▸ ЗАДАНИЕ
Продолжите интервью с Мари Давтян о пяти годах декриминализации побоев в семье, начав с ее ответа на последний вопрос «А как же личная усталость?».

Рассылка Черты
«Черта» — медиа про насилие и неравенство в России. Рассказываем интересные, важные, глубокие, драматичные и вдохновляющие истории. Изучаем важные проблемы, которые могут коснуться каждого.

Пять лет декриминализации побоев в семье. К чему это привело? Интервью с Мари Давтян

Мари Давтян, Мари Давтян, интервью, Консорциум женских НПО. закон о домашнем насилии, декриминализация побоев в семье, побои
Читайте нас в Телеграме

Кратко

7 февраля исполняется пять лет с того дня, когда президент Путин подписал закон о декриминализации побоев в семье. Как тогда говорила автор этой инициативы Елена Мизулина: «Закон позволял применять наказание до двух лет лишения свободы лишь за “шлепок” и “разрушал семьи”». Декриминализация развязала руки агрессорам и сделала работу с такими жалобами совершенно неинтересной полиции. Почему это произошло, как бороться за права пострадавших, когда закон к этому не располагает, и движется ли градус общественных настроений к лучшему — об этом «Черта» поговорила с адвокатом, координатором Консорциума женских неправительственных объединений Мари Давтян.

Мари, для начала давайте опишем нашу реальность: правозащита сейчас находится в очень тяжелом положении, гайки не перестают закручиваться, снова отложили до непонятных времен законопроект о профилактике домашнего насилия. У вас еще осталась какая-то надежда и вера в успех?

— Вера не подводит. Рано или поздно мы все равно придем к принятию этого закона, как это сделали практически все страны мира. Можно сопротивляться прогрессу, но есть вещи, которые происходят объективно. Мы видим, что наше общество прогрессивно и идет вперед. Если посмотреть опросы ВЦИОМа или Левада-центра (Минюст считает последний иностранным агентом), то почти 70% россиян признают необходимость законодательства против домашнего насилия. Это произойдет в любом случае, но хотелось бы пораньше. 

— А как же личная усталость?

▸ ИСХОДНЫЕ ДАННЫЕ

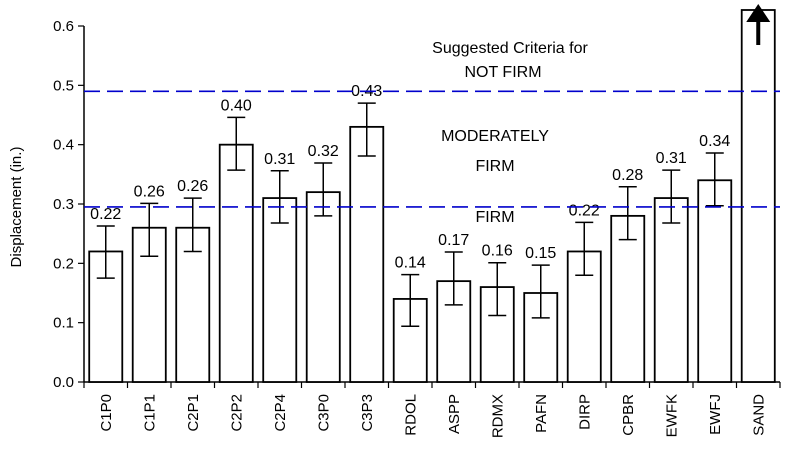 Image resolution: width=788 pixels, height=457 pixels. I want to click on category-label: RDMX, so click(498, 416).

▸ ПОЛЕ ОТВЕТА
— Ну, как усталость… Мы с Аней Ривиной (руководителем Центра «Насилию.нет», который признан НКО-иноагентом) шутим, что никто не ненавидит так сильно агрессоров как мы. Каждый раз, когда условно в пятницу вечером я наливаю себе бокал игристого, мне приходит сообщение или еще что-нибудь. Думаешь: «Господи боже, что ж мужикам не сидится-то спокойно, что же вы тут…» Конечно, тяжело, но кто-то должен это делать. 

— Сегодня пять лет, как в России декриминализированы побои в семье. Давайте вспомним, как это было, и определим, что вообще значит декриминализация.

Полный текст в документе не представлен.